I spent some time thinking about how to benchmark streaming systems. Though I didn't go through with the project, the notes might still be useful for others.
What is the point of benchmarking?
- Decision making, capacity planning. I have X queries with Y data and Z slo - what software do I use and what hardware do I buy?
- Focus engineering effort on bottlenecks.
- Inform the design of future systems by understanding design tradeoffs.
Output of a good benchmark:
- Latency histograms at various throughputs.
- Behavior over time eg how long until steady state, distribution of pauses.
- Find the throughput at which the system can't reach a steady state.
- Figure out which hardware or software resource is the current bottleneck.
- Find the least expensive hardware configuration at which the system outperforms some hand-coded baseline (see COST).
The above output is per hardware configuration, per query set, per data set. Far too many variables to explore exhaustively. We need a model of performance.
- What are the bottlenecks? Where are the walls?
- Enable back-of-the-envelope math.
- Use experiments to try to falsify the model.

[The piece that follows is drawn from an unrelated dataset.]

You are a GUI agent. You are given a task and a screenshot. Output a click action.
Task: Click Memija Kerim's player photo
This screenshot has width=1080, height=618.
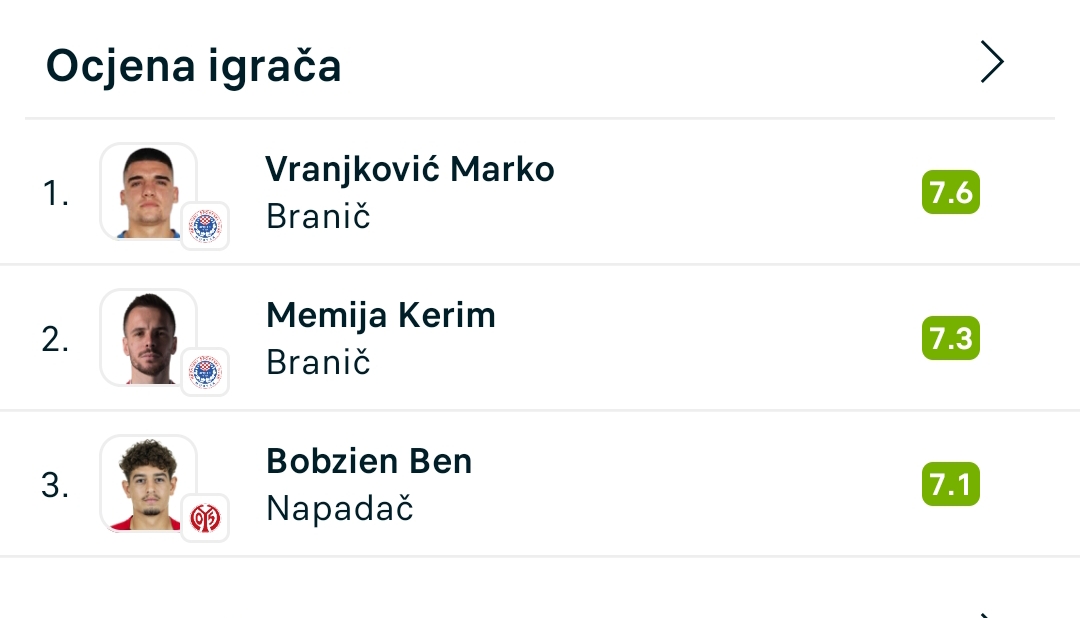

Existing public benchmarks do none of this. They usually contain one (simple) query, one data set, one hardware config. They're only useful for marketing.

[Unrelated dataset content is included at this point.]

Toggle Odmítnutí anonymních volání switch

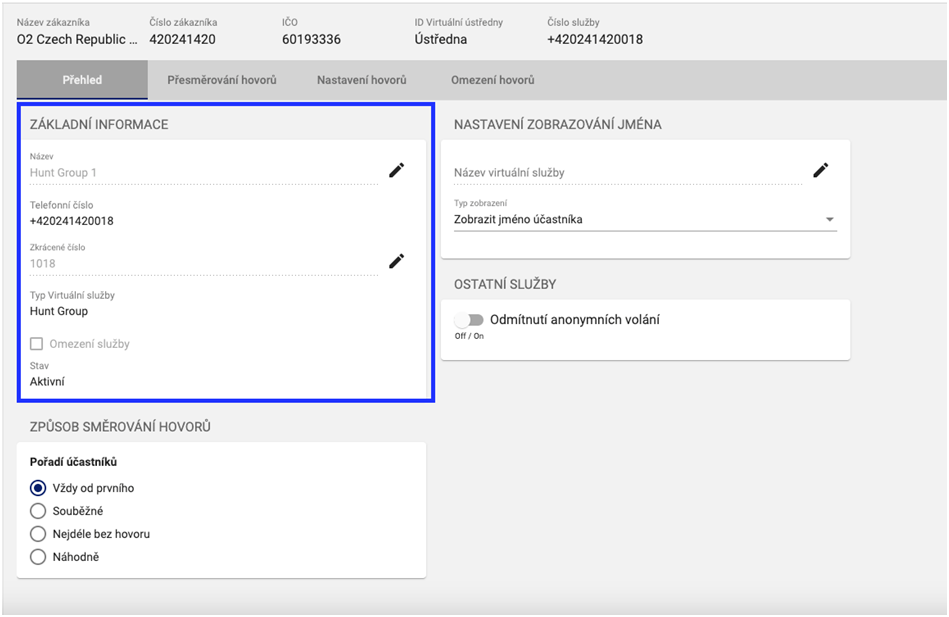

- The Yahoo Streaming Benchmark is overly simplistic and mostly measures JSON parsing.
- LDBC is reasonably well designed but only targets graph/RDF databases and as a result has little uptake.
- Various academic benchmarks keep emerging - it's a good way to get published - but they typically focus on incredibly shallow computations like word counts or graph motifs.
Benchmarking practices:
- Validate measurements.
- eg test loadgen vs a dummy server with precomputed answers to ensure that loadgen is not a bottleneck
- eg suspend the system to test for coordinated omission
- Include good baselines.
- eg test vs simple single-threaded hand-coded program
- eg test vs repeated queries on a good batch system (like memsql)
- Separate loadgen from test machine to avoid interference.
- (kinda tricky because brings cloud networking into play again)
- Measure ingest separately from compute.
- Use best available serialization - otherwise just measuring json parsing.
- Test that system output is correct.
- Have multiple queries in flight, not just a single synchronous loop - test queue management.
- Use bare metal hardware to avoid interference from other cloud hosts and to get access to performance counters.
- Make sure benchmarks are reproducible with a single command, down to the hardware configuration and software versions.
- Separate results for consistent systems and inconsistent systems - don't incentivize trading correctness for performance.
- Seek review from system authors before publishing.
Focus on benchmarking vertical scaling first:
- Most peoples problems can be solved on one big machine
- eg aws i3en.metal: 96 cpus, 768GB ram, 8 x 7.5TB NVMe SSD, 10.848 USD/hour
- eg scaleway HM-BM1-XL: 36 cores, 768GB ram, 8 x 1TB NVMe SSD, 1.72 EUR/hour
- eg fasthosts: 12 cores, 192GB ram, 1 x 1TB NVMe SSD, 0.38 GBP/hour
- Have to understand one machine before understanding many.
- Cheaper to test, which means more tests and better understanding of the space of options.
- Easier to reproduce - cloud networking is notoriously variable.
Micro benchmarks:
- Identity pipeline (stresses de/serialization, networking - should be able to saturate regular nic).
- Data skew (both pre-shuffle and post-shuffle).
- Join skew
- Stragglers (if I keep pausing one worker, will the rest of the system wait on it?).
- Install new query, see if old query has hiccups.
- Run multiple queries in parallel. Are they scheduled fairly? Does contention decrease total throughput as number of queries go up?
Macro benchmarks:
- OLTP, maybe TPC-C or LDBC social network? (stresses atemporal joins)
- OLAP, maybe TPC-H? (stresses grouping, aggregation)
- Graph stuff, maybe LDBC? (stresses atemporal joins, iterative computation)
- Summaries over user sessions (stresses temporal joins, event time processing, late arriving data, eviction of old state)
- Test restarts / failure for one of the above (how big does the dataset have to be before the overhead of fault tolerance pays for itself?).